All three HOOS domains showed significant extra benefit from the diet component at month 6. Pain improved by 18.0 points in the diet arm versus 9.9 points with exercise alone; changes were similar with HOOS function and quality of life. For HOOS pain and function, these differences were also maintained through month 12; improvement in quality of life, however, was no longer significantly superior in the diet arm.
Body composition was evaluated only at baseline and month 6; over that period, the diet intervention was clearly helpful in reducing both visceral fat and total body fat mass, with a mean difference of -402 g and -7,386 g, respectively, relative to exercise alone. But total body lean mass also decreased with the diet program (-1,504 g), which is normally not wanted.
The trial’s chief limitation was that it was not blinded. Others included its Australian sample and the diet and exercise programs’ particulars. “Further research could also consider other dietary interventions, such as the Mediterranean diet with its focus on targeting local and systemic inflammation,” Hall and colleagues observed. Finally, whether the improvements seen with weight loss translated to delayed need for hip replacement surgery wasn’t examined.
Disclosures
The study was funded from Australian government grants. Hall declared that she had no relevant relationships with commercial entities.
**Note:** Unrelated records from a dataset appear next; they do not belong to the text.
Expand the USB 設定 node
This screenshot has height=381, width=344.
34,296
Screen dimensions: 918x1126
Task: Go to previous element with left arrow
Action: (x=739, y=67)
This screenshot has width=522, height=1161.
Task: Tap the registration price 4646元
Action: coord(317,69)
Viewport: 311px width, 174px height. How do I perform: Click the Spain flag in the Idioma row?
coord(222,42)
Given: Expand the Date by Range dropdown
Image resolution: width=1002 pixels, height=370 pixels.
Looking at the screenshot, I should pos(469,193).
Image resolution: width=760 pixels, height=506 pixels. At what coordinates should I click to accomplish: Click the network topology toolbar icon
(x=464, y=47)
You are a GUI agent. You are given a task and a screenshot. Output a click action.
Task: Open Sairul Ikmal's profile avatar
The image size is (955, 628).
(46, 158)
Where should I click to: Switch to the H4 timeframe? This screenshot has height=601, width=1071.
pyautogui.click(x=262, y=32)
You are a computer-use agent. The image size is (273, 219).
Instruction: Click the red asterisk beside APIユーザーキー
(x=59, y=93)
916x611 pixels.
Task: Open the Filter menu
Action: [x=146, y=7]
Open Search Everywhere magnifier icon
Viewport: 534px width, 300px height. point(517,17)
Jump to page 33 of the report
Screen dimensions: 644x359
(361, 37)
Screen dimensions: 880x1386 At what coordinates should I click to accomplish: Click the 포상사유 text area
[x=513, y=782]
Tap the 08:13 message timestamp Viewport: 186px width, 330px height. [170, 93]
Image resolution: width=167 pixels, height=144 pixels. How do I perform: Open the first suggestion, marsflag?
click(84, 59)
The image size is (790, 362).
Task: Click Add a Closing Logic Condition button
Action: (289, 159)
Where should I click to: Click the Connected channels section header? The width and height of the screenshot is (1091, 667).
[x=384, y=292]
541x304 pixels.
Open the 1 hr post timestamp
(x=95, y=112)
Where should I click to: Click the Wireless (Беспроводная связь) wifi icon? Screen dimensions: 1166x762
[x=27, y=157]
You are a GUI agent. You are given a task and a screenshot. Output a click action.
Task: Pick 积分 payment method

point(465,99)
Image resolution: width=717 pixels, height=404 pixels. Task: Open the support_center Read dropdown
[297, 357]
Co-authors reported relationships with Novartis, Medibank, Eli Lilly, and Novo Nordisk.
The editorialists both declared they had no relevant financial interests.
Primary Source
Annals of Internal Medicine
Source Reference: Hall M, et al “Efficacy of a very-low-calorie weight loss diet plus exercise compared with exercise alone on hip osteoarthritis pain: a randomized controlled trial” Ann Intern Med 2025; DOI: 10.7326/ANNALS-25-00045.
Secondary Source
Annals of Internal Medicine
Source Reference: Godziuk K, et al “Understanding the potential net benefit of weight loss in persons with osteoarthritis” Ann Intern Med 2025; DOI: 10.7326/ANNALS-25-02749.